Quelque 10,6 milliards d’euros étaient en déshérence fin 2016 et 13,3 deux ans plus tard. Par déshérence, on entend les contrats d’épargne retraite non liquidés après 62 ans. Partant de ce constat, des députés soutiennent un projet de loi qui permettrait aux épargnants de mettre la main sur des économies constituées en vue de la retraite dont ils auraient perdu la trace, rapporte le quotidien Les Echos

L’objectif de la proposition de loi nº 2782, relative à la déshérence des contrats de retraite supplémentaire est de permettre aux épargnants de s’informer et éventuellement retrouver d’anciens « perdus de vue » via le site Info Retraite. Pour ce faire, les assureurs qui distribuent ces contrats aux côtés de gestionnaires d’actifs devraient transmettre des informations au responsable du groupement d’intérêt public (GIP) Union Retraite.

Problème d’identification

Selon le groupe de travail chargé de plancher sur cette thématique, le problème de la déshérence resterait entier malgré une série de lois successives qui ont modernisé et simplifié l’épargne. L’une des causes principales de l’existence d’un tel stock de contrats de 13,3 milliards d’euros vient de la difficulté à identifier des assurés et leurs ayants droit. Par ailleurs, le chiffre de plis non distribués peut atteindre 90 % pour certains organismes, pour les assurés de plus de 70 ans. 

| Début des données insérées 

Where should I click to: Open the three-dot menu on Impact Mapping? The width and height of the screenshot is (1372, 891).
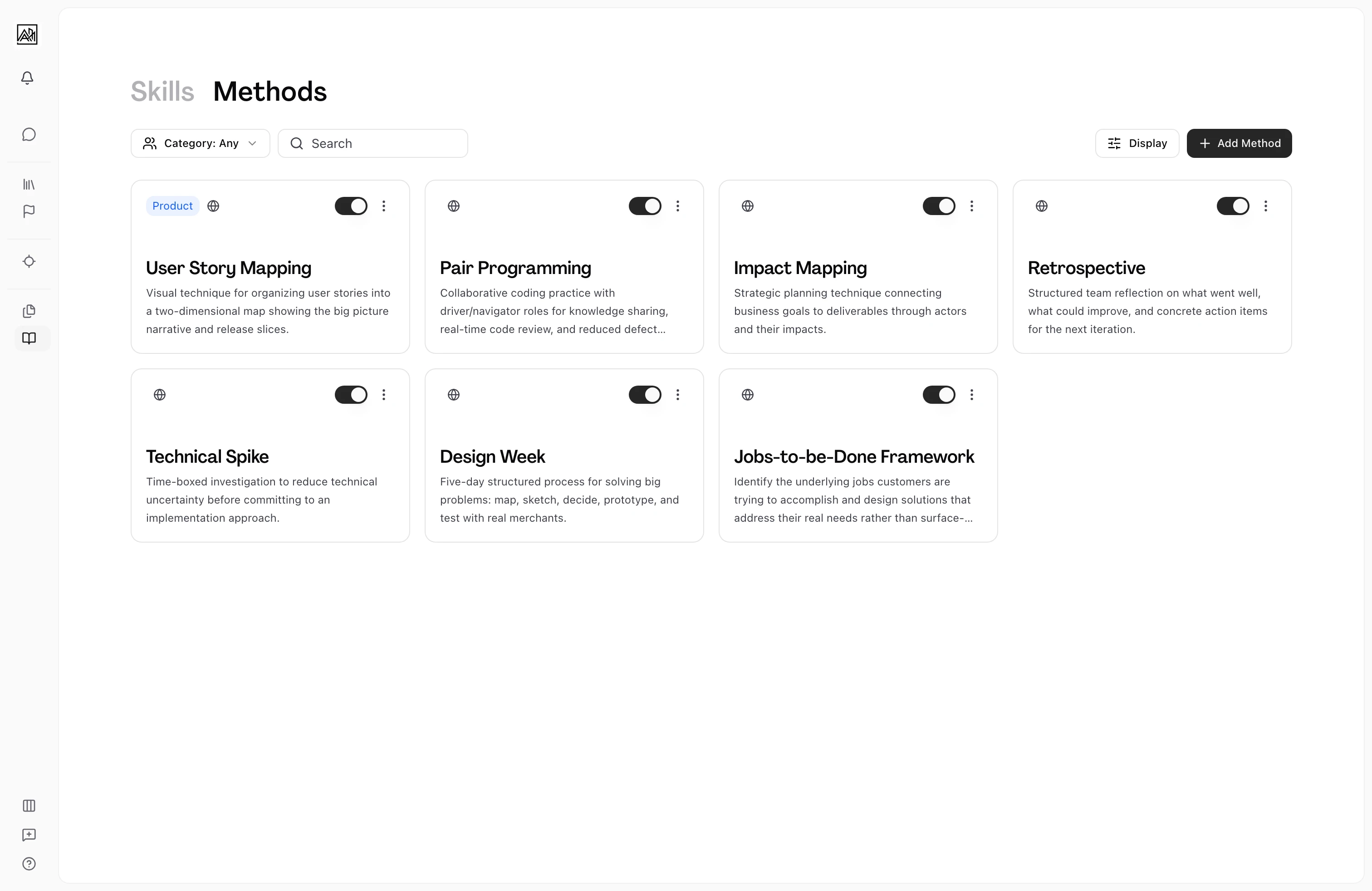pos(971,206)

Le souci est particulièrement important sur les contrats collectifs à adhésion obligatoire de type article 43, qui sont souscrits non pas par les particuliers, mais directement par les entreprises et dont les bénéficiaires ne connaissent pas toujours l’existence. Pour Daniel Labaronne, député La République En Marche auteur de la proposition de loi, celle-ci à de réelles chances d’être votée. « Il y a un consensus des politiques et des parties prenantes. Les assureurs auraient pu rechigner et traîner la jambe, mais ils ont été très proactifs », a-t-il expliqué dans le quotidien Les Echos. Alors, il espère une entrée en vigueur au plus tard en 2022.